30 September 2007
'I remember picking up a pencil and drawing a line and the act of drawing that line across the page became something huge in my mind. I was afraid to speak so I stopped and drawing became my language.'
Linda Graham stopped speaking at three years of age. She got away with it at school by sitting at the back of the class, staying out of trouble and not making friends. Home was a different matter, her parents and her mother in particular subjected her to humiliation and physical abuse for not talking.
Linda describes herself as a fearful child caught in the crossfire of her parent's volatile and sometimes violent relationship. 'I just wanted to be invisible so I would disappear behind the settee where I could draw to my hearts content'. When she was twelve years of age, a teacher read an essay of hers out loud to the class. Linda experienced praise for the first time and as a result started to speak. At fourteen she decided she was going to be an artist and told her parents she was off to The Hague to see the work of the Dutch masters. Her father approved and helped her get a passport.

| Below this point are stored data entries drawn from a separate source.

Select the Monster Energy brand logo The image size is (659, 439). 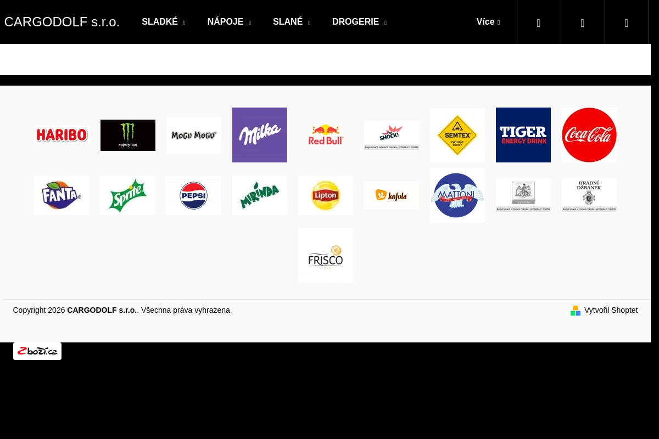point(128,135)
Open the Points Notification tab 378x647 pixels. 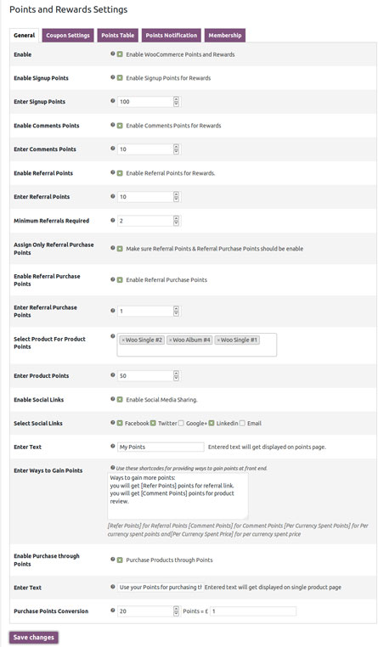(x=172, y=35)
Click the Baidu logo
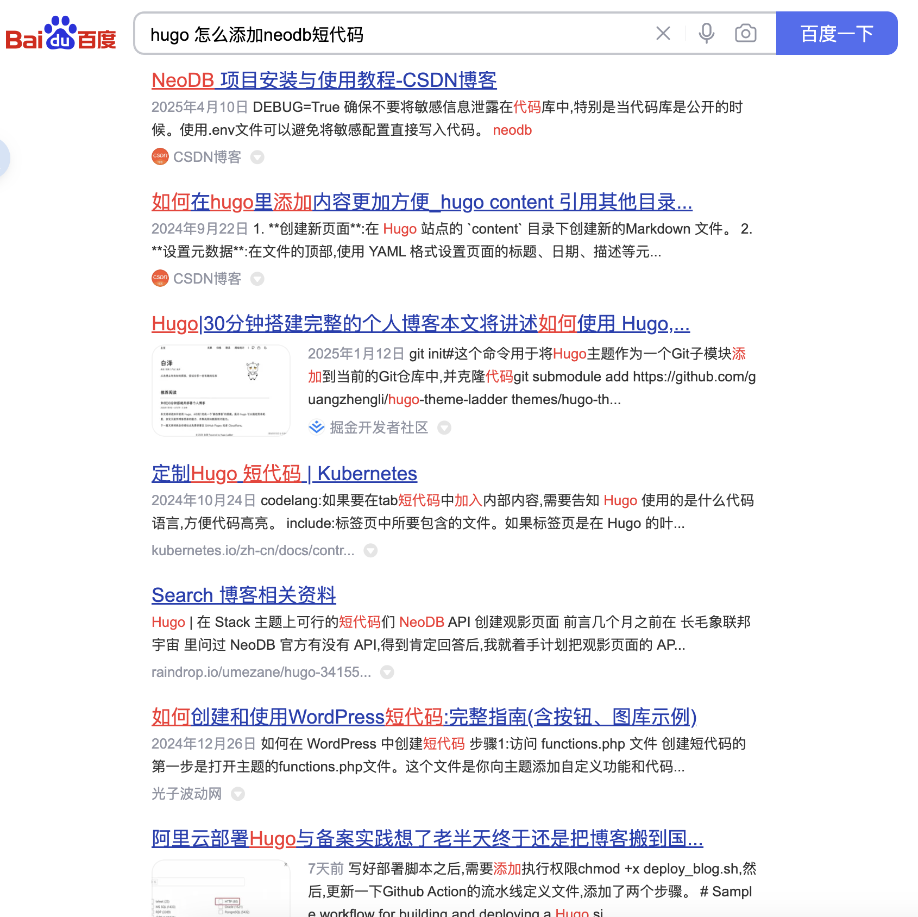Screen dimensions: 918x917 pyautogui.click(x=61, y=34)
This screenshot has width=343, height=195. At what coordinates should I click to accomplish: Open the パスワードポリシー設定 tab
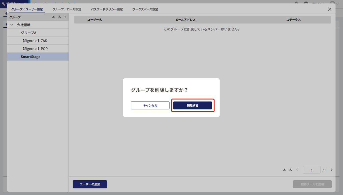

Linda spent two and half years in The Hague. Firstly, as a domestic servant and later as a student of the Academy of fine art. When she became a homeless teenager in Holland, Linda decided to return to Ireland. It was Christmas Eve and she received a not so friendly welcome at home. Despite the negativity of home-life, Linda went on to study Art and Design in Kilmainham and made a living from her Art. Her most successful works (contemporary landscapes and portraits in oil) are now in private collections in Ireland, the UK, The Netherlands, The Vatican, The United States, Singapore and Portugal. Linda now lives and works at her studio in North Kerry. Ten years ago, just at the height of her success, Linda was diagnosed with MS. This is the story of Linda's journey through her troubled childhood, elective mutism and her battle with MS to become one of Ireland's most vibrant and stunning artists.